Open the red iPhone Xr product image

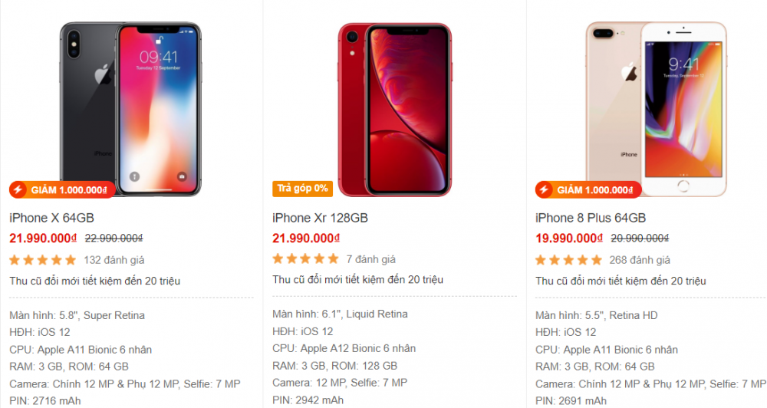click(x=395, y=110)
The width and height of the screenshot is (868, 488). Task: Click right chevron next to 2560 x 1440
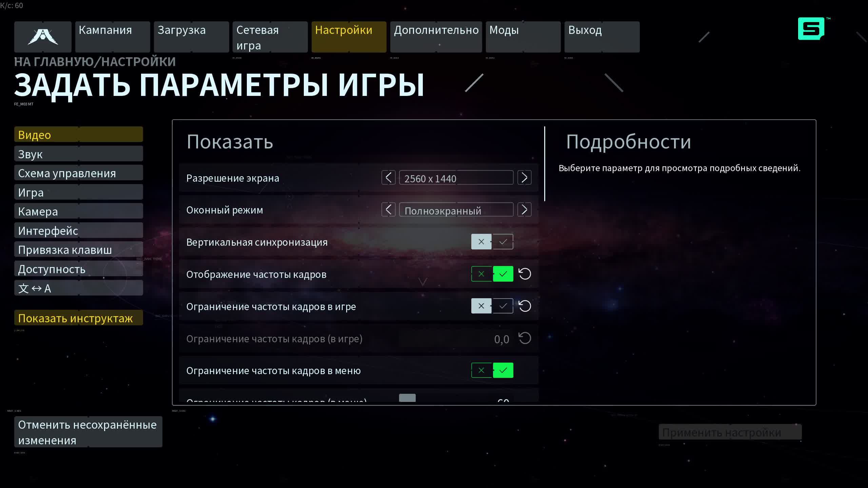[x=525, y=177]
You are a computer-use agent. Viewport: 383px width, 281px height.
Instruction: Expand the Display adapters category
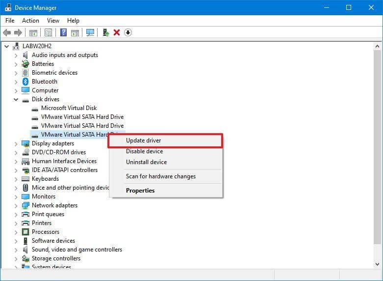click(16, 143)
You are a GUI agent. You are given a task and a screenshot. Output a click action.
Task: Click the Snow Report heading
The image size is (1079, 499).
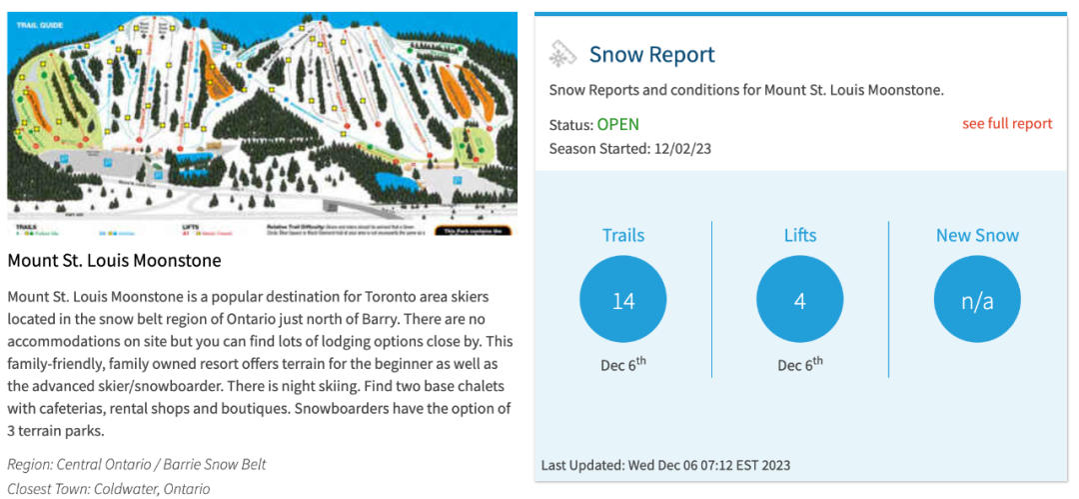pos(651,54)
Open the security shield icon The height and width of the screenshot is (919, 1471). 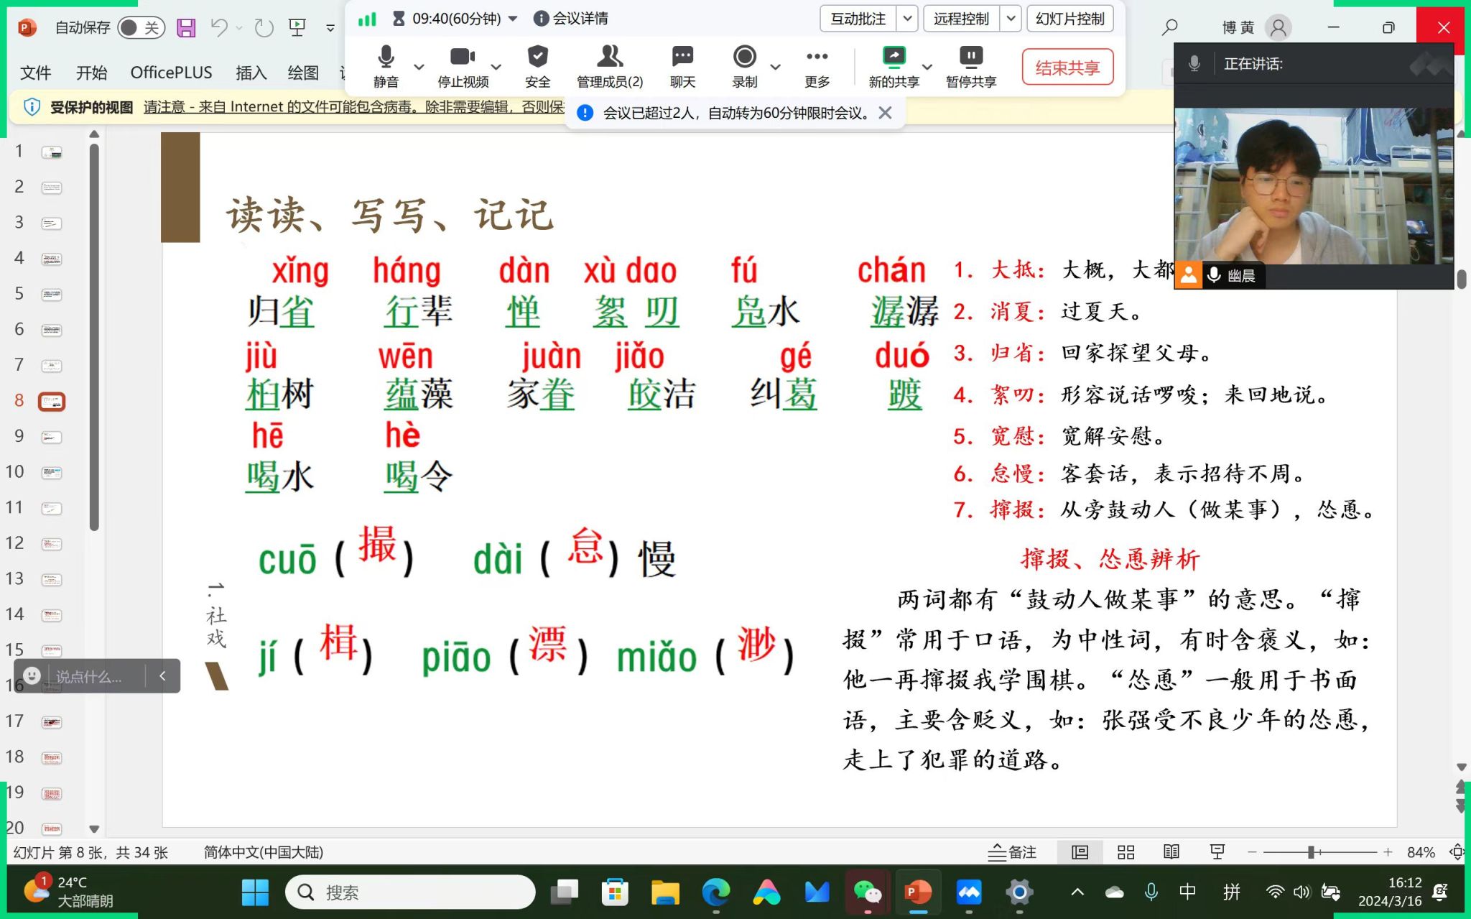[537, 57]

Exercise task:
Rescale the stretch from the line containing "The width and" through the line containing "pos(651,54)": write those lines out again with their wording intact, multiplying every coordinate in the answers by 2.35 and rounding to whole numbers, halves up. Leave the pictures out.

Task result:
The width and height of the screenshot is (868, 488). Task: Click right chevron next to 2560 x 1440
[x=1234, y=416]
You are a computer-use agent. Viewport: 383px width, 281px height.
Instruction: Expand the Display adapters category
click(38, 336)
You are a GUI agent. You are given a task and a screenshot. Output a click action.
Task: Click the Snow Report heading
The image size is (1079, 499).
pos(1530,127)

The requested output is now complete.